If the bankrubber had to go to jail for illegal weapon posession, threats, endangerment, several accounts of theft, threspassing, and potentially violence and several other charges depending on the situation, he would also face a far higher sentence than he gets for a single bankrubbery charge. That is the real problem here. That the single charges have a pretty high end penalty in itself is of lesser importance to the case.

Binko Barnes (profile) says:

Re: The really amazing thing is...

There is a significant percentage of the public who actively enjoy seeing other people punished. Once a class of people are demonized there is no limit to the punishment that can be meted out. Aaron Swartz belonged to the generally demonized classes of “troublemaker”, “hippy”, “activist” etc. To the mind of those who love doling out punishment, this justifies any degree of torment.

There is a another, even larger, percentage who are essentially passive. They don’t pay attention to details and tend to have a rose-tinted view of institutions like our Justice System. They vaguely support whatever their mainstream media outlet of choice supports.

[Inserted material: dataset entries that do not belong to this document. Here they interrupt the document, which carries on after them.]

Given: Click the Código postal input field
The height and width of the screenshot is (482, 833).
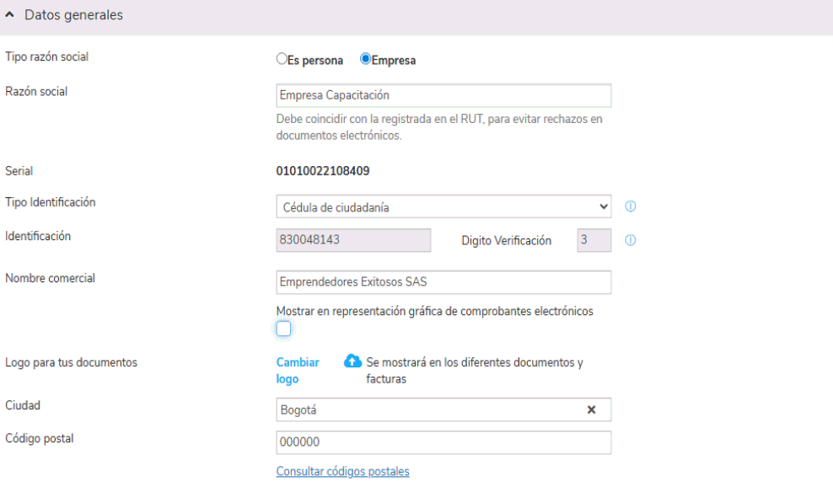Looking at the screenshot, I should coord(443,442).
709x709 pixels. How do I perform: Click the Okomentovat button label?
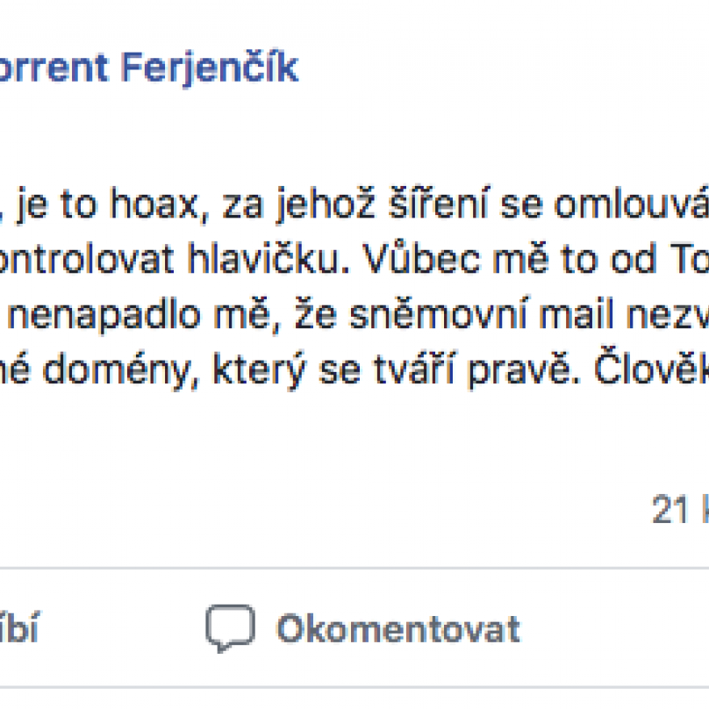[398, 628]
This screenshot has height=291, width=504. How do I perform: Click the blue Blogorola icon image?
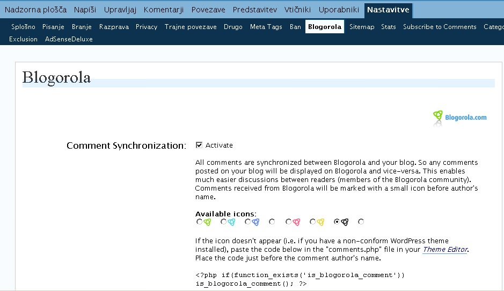(x=255, y=222)
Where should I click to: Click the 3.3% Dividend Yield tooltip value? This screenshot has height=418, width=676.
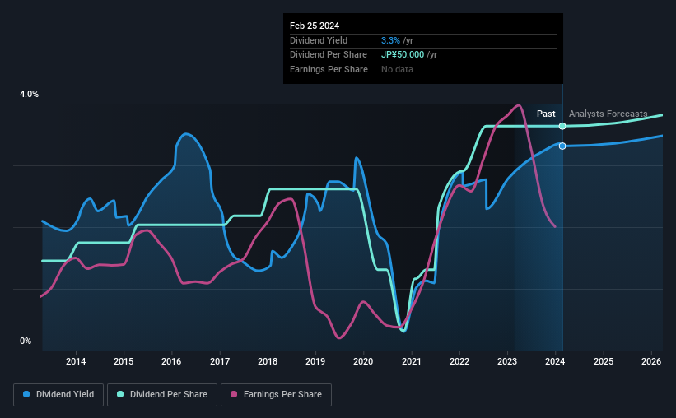click(390, 40)
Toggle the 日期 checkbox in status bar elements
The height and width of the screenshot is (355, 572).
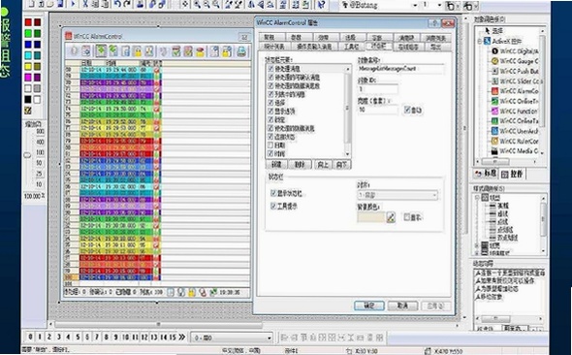pyautogui.click(x=270, y=145)
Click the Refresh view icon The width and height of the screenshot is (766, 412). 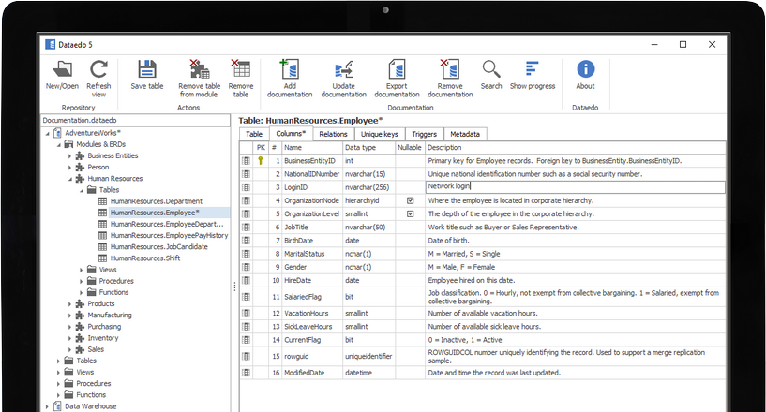pos(99,70)
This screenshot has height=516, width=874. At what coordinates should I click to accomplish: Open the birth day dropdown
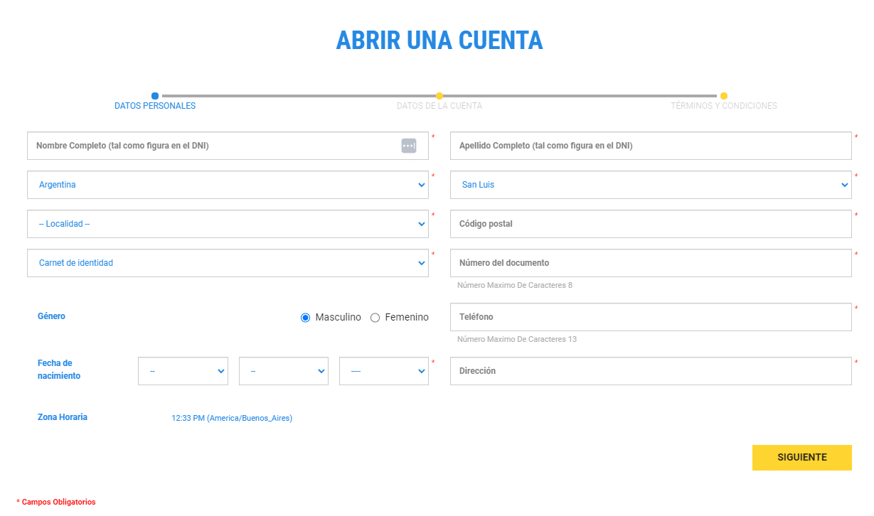[183, 370]
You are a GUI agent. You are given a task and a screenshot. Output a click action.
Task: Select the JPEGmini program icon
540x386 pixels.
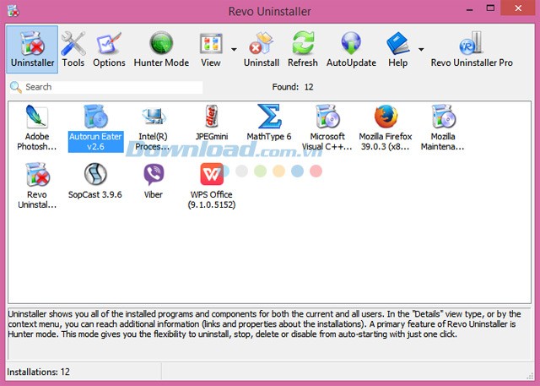(211, 117)
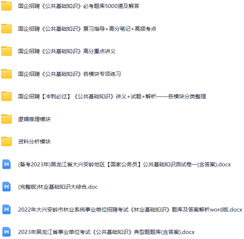
Task: Click the Word icon for (备考2023年)黑龙江省大兴安岭地区 file
Action: pyautogui.click(x=7, y=164)
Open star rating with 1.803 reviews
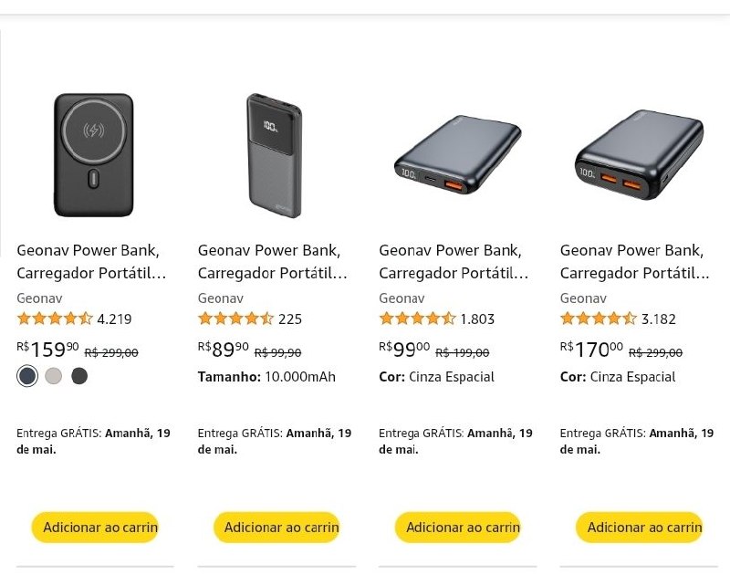Viewport: 730px width, 575px height. pyautogui.click(x=417, y=319)
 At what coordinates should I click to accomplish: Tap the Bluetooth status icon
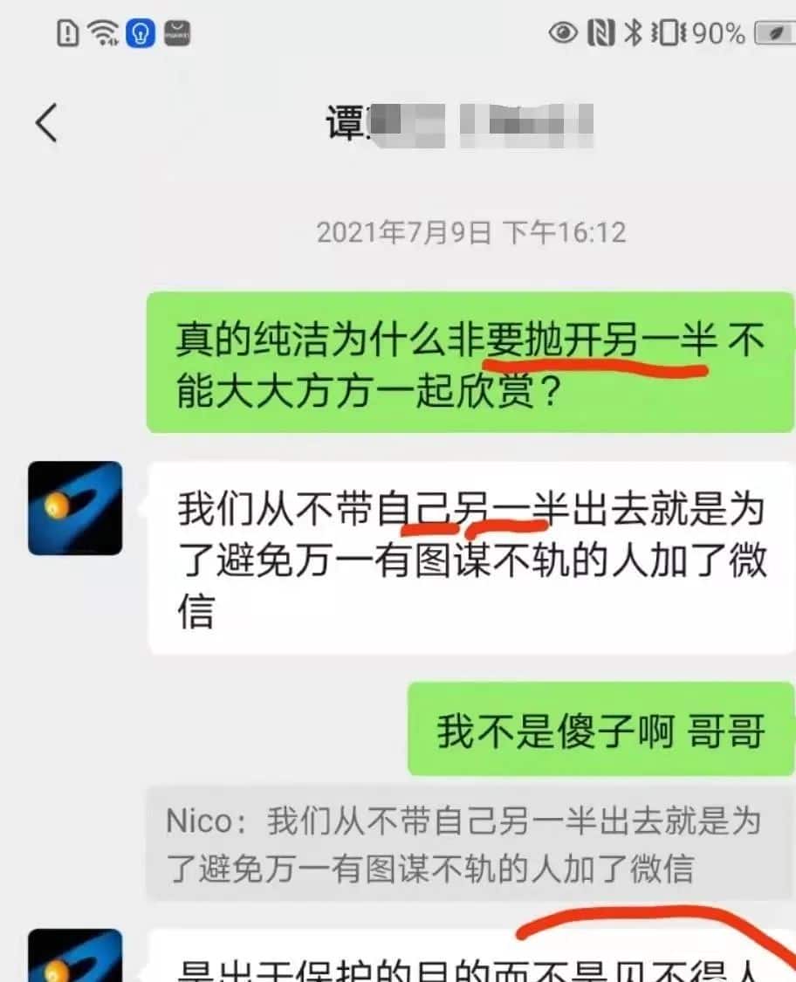click(633, 33)
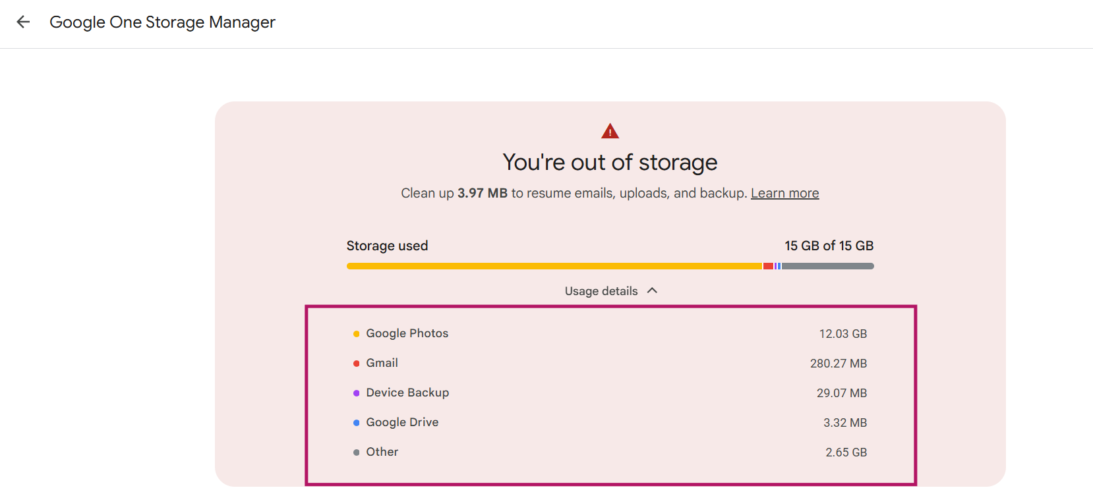Click the back arrow in the header
Viewport: 1093px width, 492px height.
tap(23, 22)
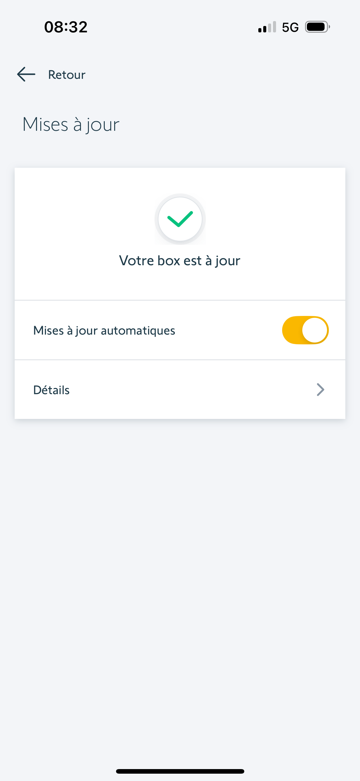
Task: Tap the "Mises à jour automatiques" label
Action: pyautogui.click(x=104, y=331)
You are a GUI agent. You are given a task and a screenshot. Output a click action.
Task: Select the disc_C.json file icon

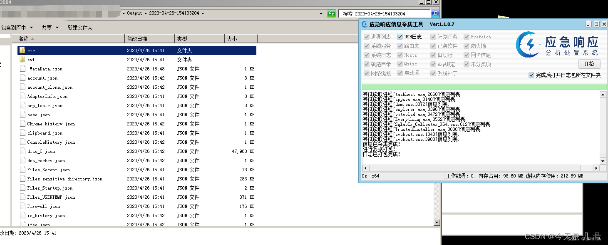(23, 151)
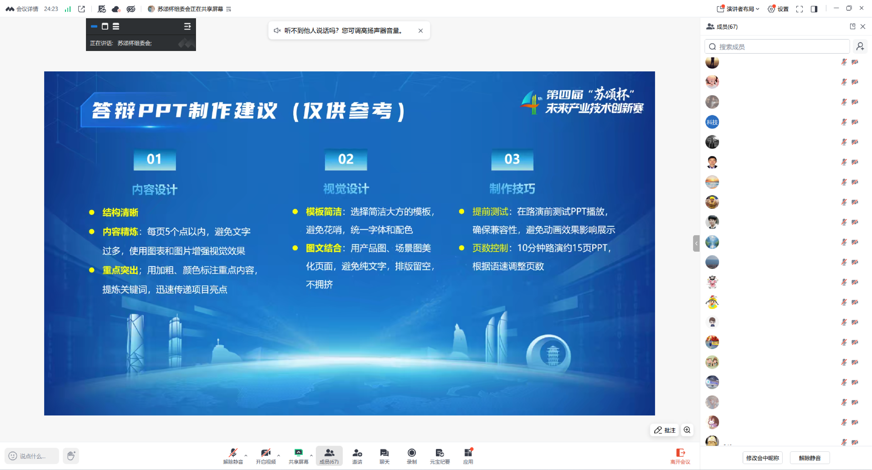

Perhaps only 5% of the public actually care about legal principals, proportionate punishment and similar issues.

maclypse (profile) says:

Re: The really amazing thing is...

Well, see… murder, rape, assault, breaking and entering… all these things hurt citizens. Copyright infringement hurts large corporations.

The government, regardless of whoever is currently in charge, are far more loyal to the corporations, than the people they are supposed to represent.

PaulT (profile) says:

Re: Re: The really amazing thing is...

“Copyright infringement hurts large corporations.”

Correction: it supposedly hurts them, but this has never been proven and in fact many studies show that “pirates” also spend the most money on content.

One of the most problematic things is that the corporations have claimed that this is destroying their businesses but have never proven it beyond a vague correlation – e.g. music album sales dropped in the period since Napster, but there’s 100 other possible factors ranging from competition from videogames and other media to unbundling having made the album itself obsolete in favour of much lower revenue single content. In some cases, even the correlation isn’t there – e.g. box office grosses being at an all time high at the same time studios that whine about lost sales through piracy.

Anonymous Coward says:

it’s not just what could have happened to Aaron concerning his possible sentence, it shows how distorted the whole US justice system has become in order to please the elite few in the Entertainment industries. the sentences being handed out in both fines and jail time over so-called ‘copyright infringement’ and ‘file sharing’ are so ridiculous in relation to ‘real crimes’ like those listed, it actually beggars belief!! in his case, why were the documents that were already in ‘the public domain’ still only available if money changed hands?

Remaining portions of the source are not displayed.